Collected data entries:
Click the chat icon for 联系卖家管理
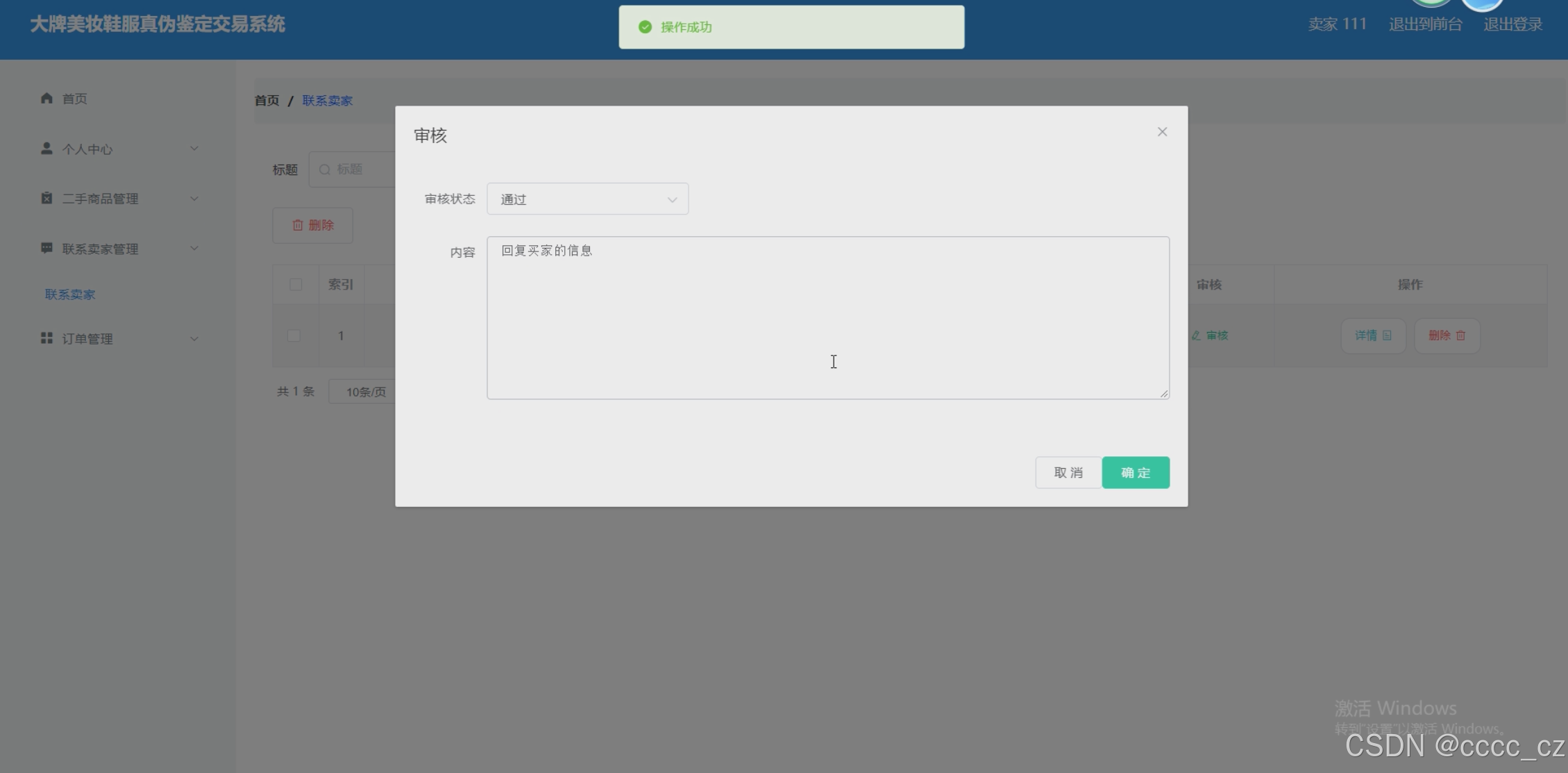This screenshot has width=1568, height=773. coord(47,248)
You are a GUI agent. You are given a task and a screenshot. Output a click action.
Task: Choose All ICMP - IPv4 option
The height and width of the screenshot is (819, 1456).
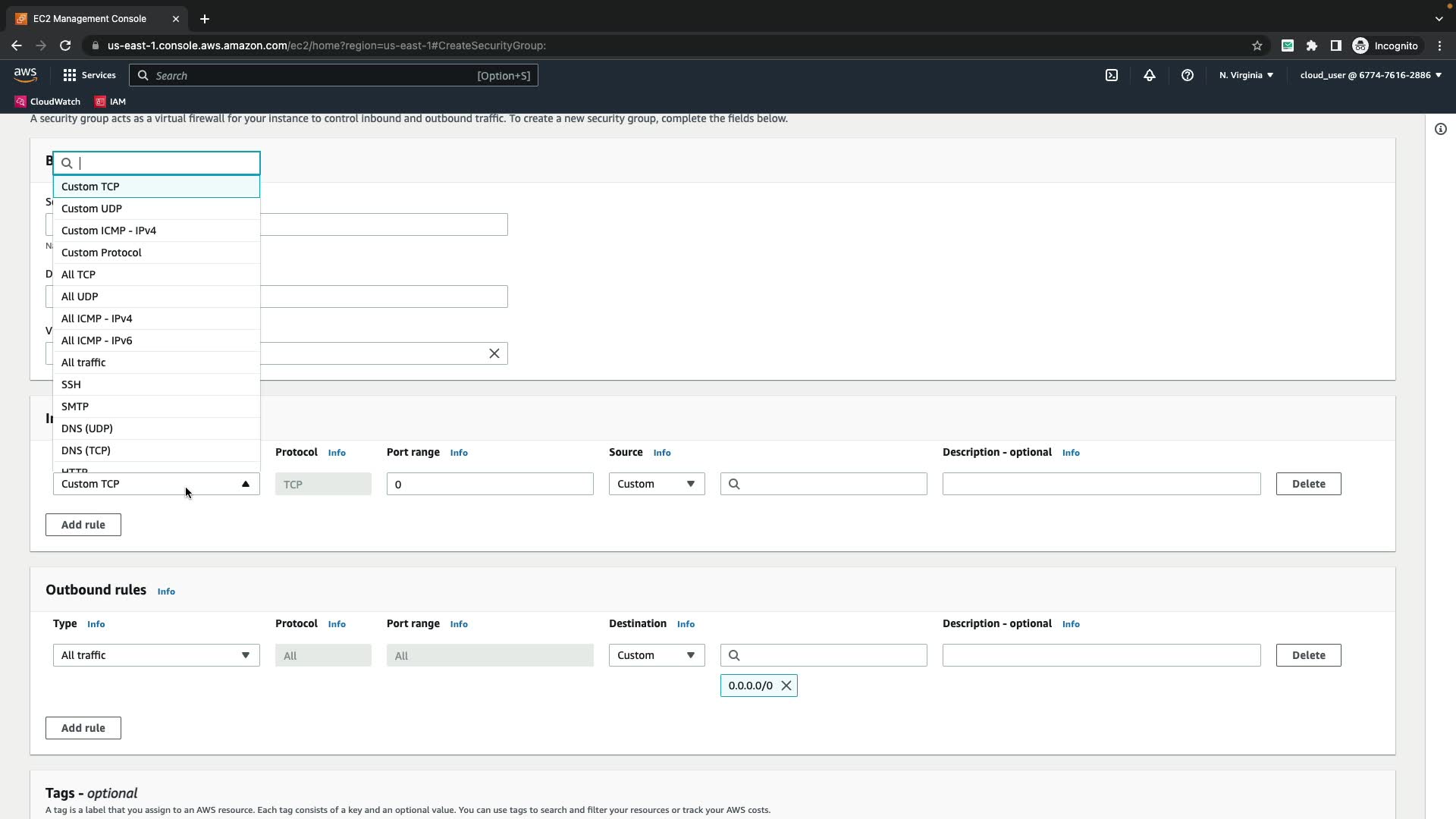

» Aim of the task:
Print each line above exactly as it appears, excluding all images.

» Final answer:
Click the chat icon for 联系卖家管理
This screenshot has width=1568, height=773. coord(47,248)
You are a GUI agent. You are given a task and a screenshot. Output a click action.
Task: Choose All ICMP - IPv4 option
The height and width of the screenshot is (819, 1456).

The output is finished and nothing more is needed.